But a hardcore militant group is trying to sabotage the event.
Members of the Socialist Worker Student Society have plastered posters all over the campus in Mile End, east London, stating “Jacob Rees Mogg not welcome here” and featuring a picture of the Tory MP wearing a top hat.
Accusing the Conservative leadership favourite of belonging to the “most reactionary wing” of the party, the poster criticises the Old Etonian father-of-six for being pro-abortion, even in the case of rape, anti gay marriage and “against the rights of EU nationals to stay”.
In fact, the devout Catholic who is the newly-elected chairman of the pro-Brexit European Research Group, has always called for EU citizens’ rights to be protected after Brexit.
The poster continues: “This is our campus and we shouldn’t be inviting politicians who are against the welfare and freedom of our diverse student and staff body.”
The move is the latest attempt by students to “no platform” a speaker they disagree with, amid concerns universities are not doing enough to protect freedom of speech.
The Office for Students has been recently created to tackle the issue, with former universities minister Jo Johnson threatening to fine universities which try to block speakers with controversial views.
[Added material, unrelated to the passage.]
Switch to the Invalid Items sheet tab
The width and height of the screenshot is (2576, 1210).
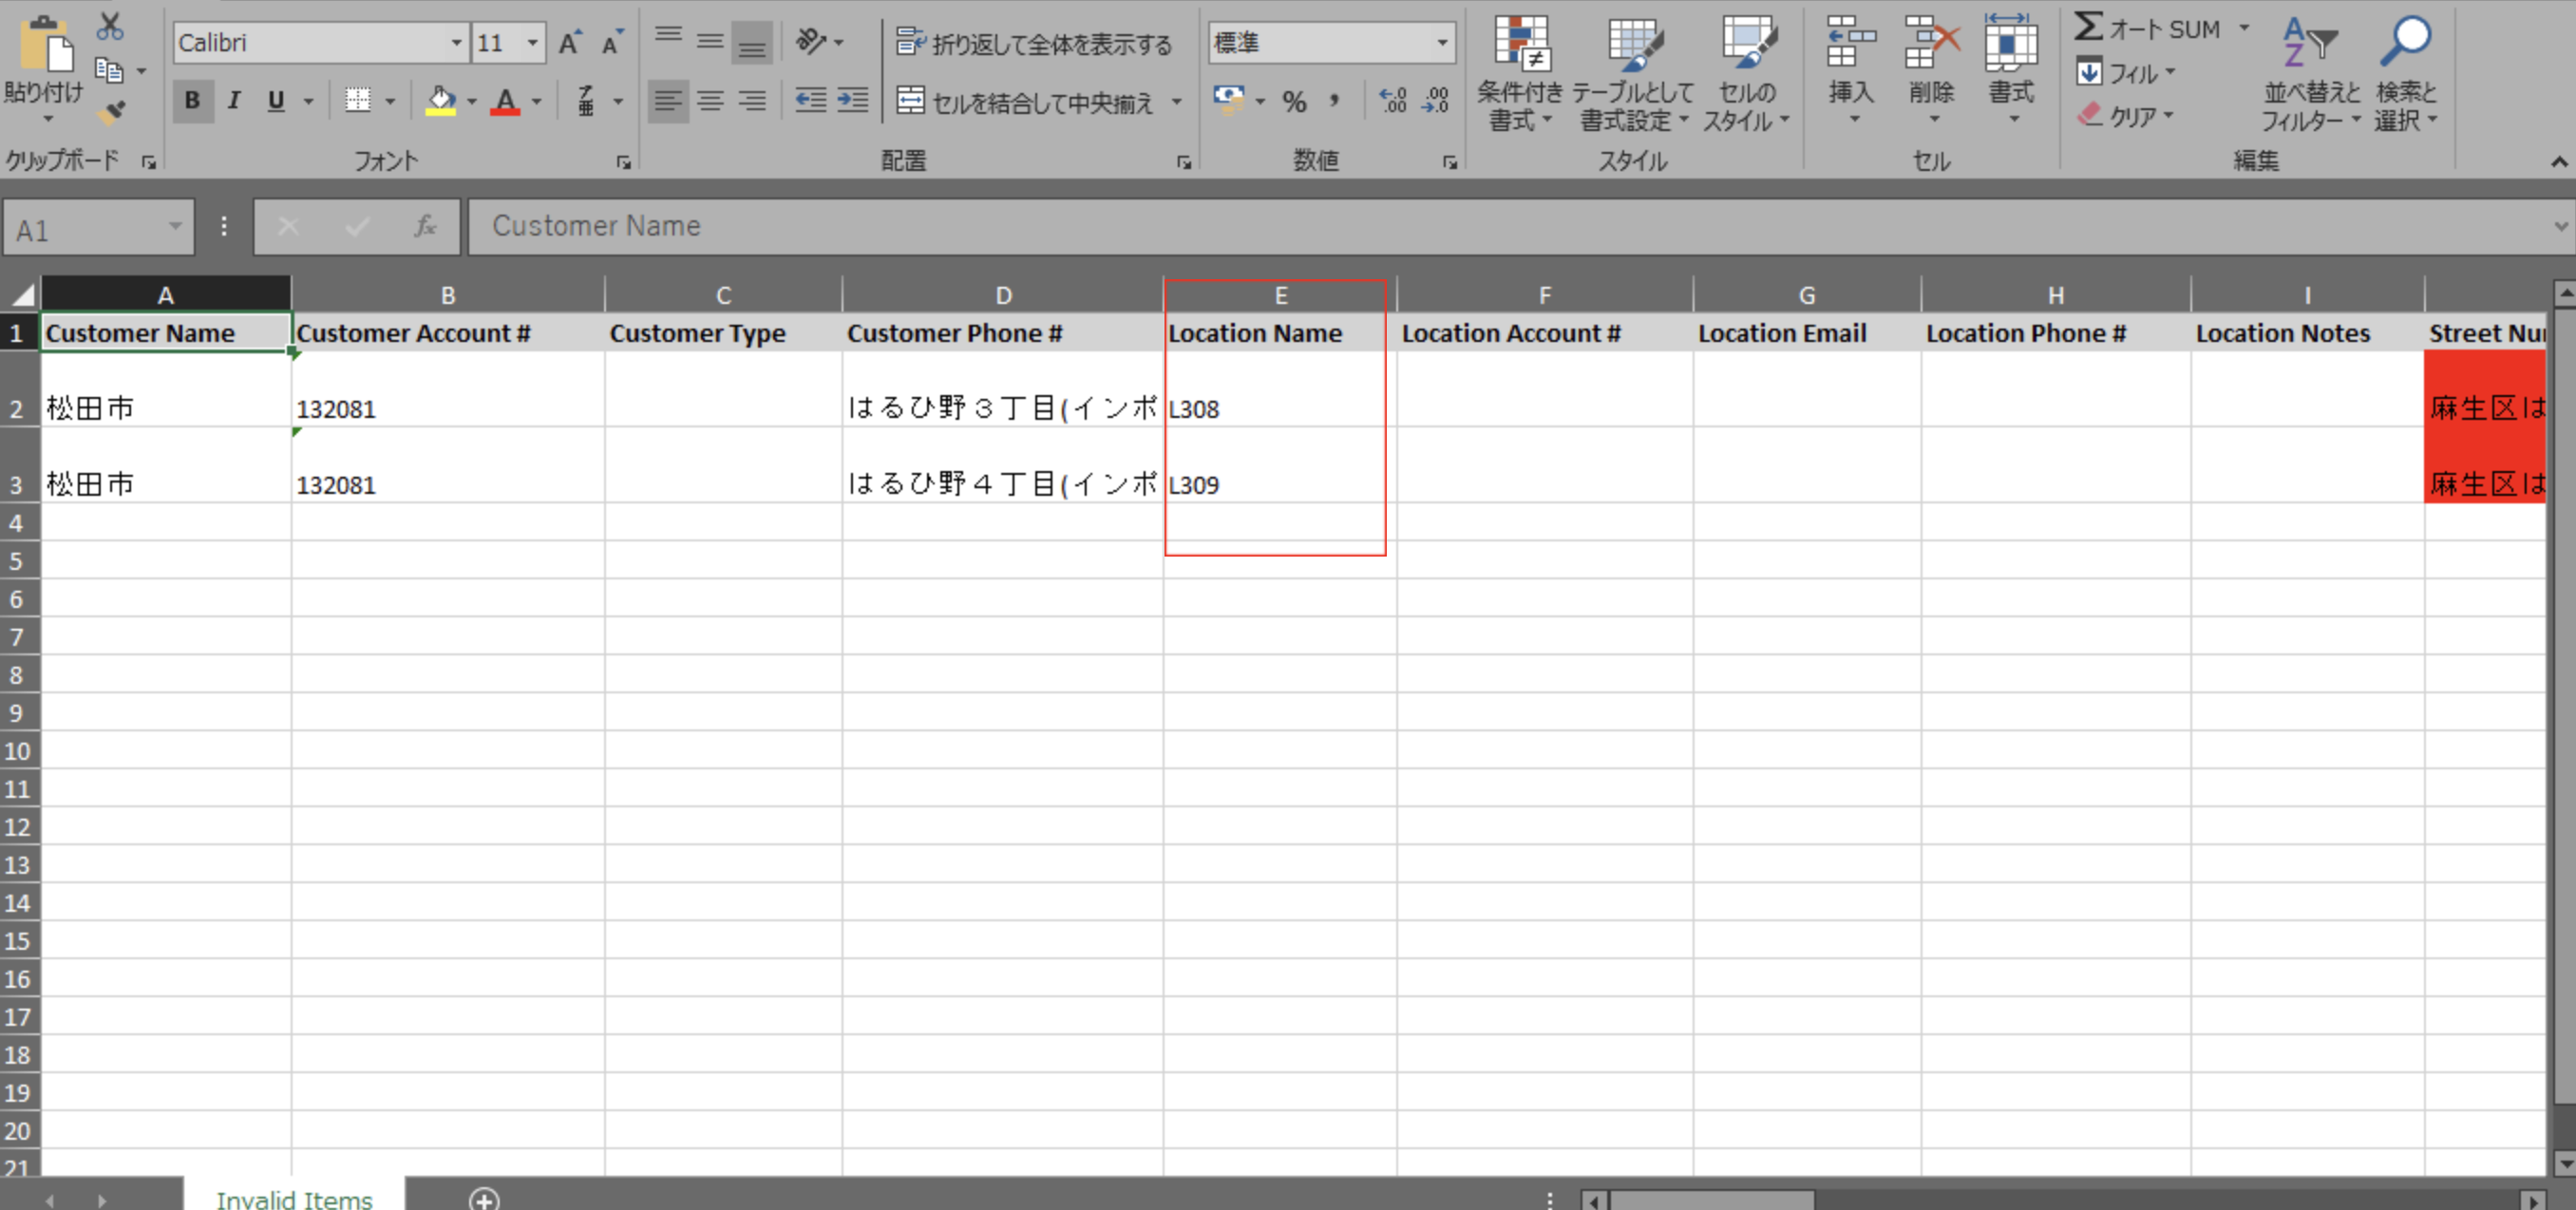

Recent cases of “no platforming” include attempts to gag feminist Germaine Greer and gay rights campaigner Peter Tatchell over their views on transgender issues.
Guy Levy, 22, chairman of Queen Mary’s Conservative Society, said the socialist group had insisted it was not trying to no platform Mr Rees-Mogg but exercise its right to free speech.
“It’s more pointless than anything,” he said.
“The general feeling is that if they are having a problem then they should attend the speech like everyone else and take part in the question and answer session at the end.”
Mr Rees-Mogg said he would be delighted to answer any of the activists’ questions.
“I am very interested in what they have to say,” he said.
“Like them I believe in freedom of speech and I think they are perfectly entitled to oppose my views.
“I just didn’t know I’d be required to wear a top hat.”